Durchsetzen konnte sich das Basler Büro Vécsey Schmidt Architekt*innen im Team mit der Anderegg Partner AG. Ihr Vorschlag sieht vor, das heute offene Erdgeschoss mit einer isolierten Decke zu überspannt. So können ein Mehrzweckraum, eine Bibliothek sowie Verpflegungs- und Betreuungsräume ebenerdig untergebracht werden. Im neu geschaffenen Obergeschoss wird ein ungeheizter und vielfältig nutzbarer Raum unter dem historischen Deckengewölbe der Kirche entstehen. 

Die Bauarbeiten sollen im Jahr 2025 beginnen. Im Schuljahr 2026/27 könnten die neuen Räumlichkeiten dann erstmals genutzt werden. Die Kosten für die Baumassnahmen werden aktuell auf 7,5 Millionen Franken geschätzt. Die jährlichen Mietkosten für die Kirche und die Aussenräume sollen sich auf 180'000 Franken belaufen.

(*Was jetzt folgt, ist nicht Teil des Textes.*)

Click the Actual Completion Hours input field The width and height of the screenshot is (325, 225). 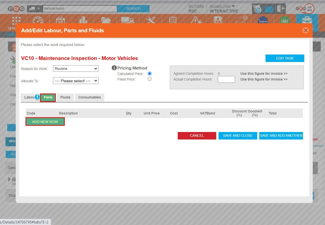point(226,79)
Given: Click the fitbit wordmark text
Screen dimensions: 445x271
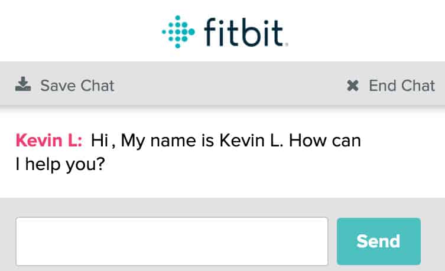Looking at the screenshot, I should [245, 31].
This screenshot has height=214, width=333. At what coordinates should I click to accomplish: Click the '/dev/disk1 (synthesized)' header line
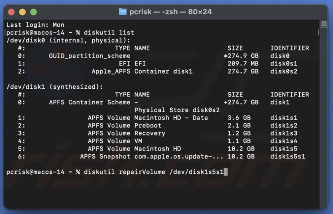click(x=55, y=87)
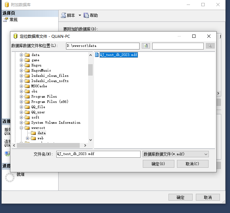Click the search magnifier button
230x213 pixels.
pyautogui.click(x=210, y=46)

«Wir haben aus der Not eine Tugend gemacht und nutzen kreative Lösungen, um den anhaltend hohen Schulraumbedarf zu decken.»

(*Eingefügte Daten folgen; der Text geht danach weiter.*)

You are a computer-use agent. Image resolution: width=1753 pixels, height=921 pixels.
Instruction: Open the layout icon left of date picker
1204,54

Filippo Leutenegger, Vorsteher des Schul- und Sportdepartements der Stadt Zürich

Visualisierung: © Raumgleiter

Die Stadt Zürich teilte im Zuge der Bekanntgabe des Wettbewerbsresultats auch mit, dass geplant sei, zukünftig weitere kirchliche Liegenschaften für andere Nutzungen zu öffnen. So wird im Sommer aus dem Kirchgemeindehaus Sihlfeld ein Kindergarten. Ausserdem ist eine städtische Nutzung auch für die Kirche Suteracher in Planung. 

Die weltliche Nutzung von Sakralbauten hat in der Stadt Zürich eine lange Tradition. So zog man in den gotischen Chor der Predigerkirche nach der Reformation und der Schliessung des zugehörigen Dominikanerklosters Zwischenböden ein. Danach dienten die Räumlichkeiten zunächst als Kornschütte, später als Lager und schliesslich als Bibliothek und Archiv. Heute sind sie Teil der benachbarten Zentralbibliothek.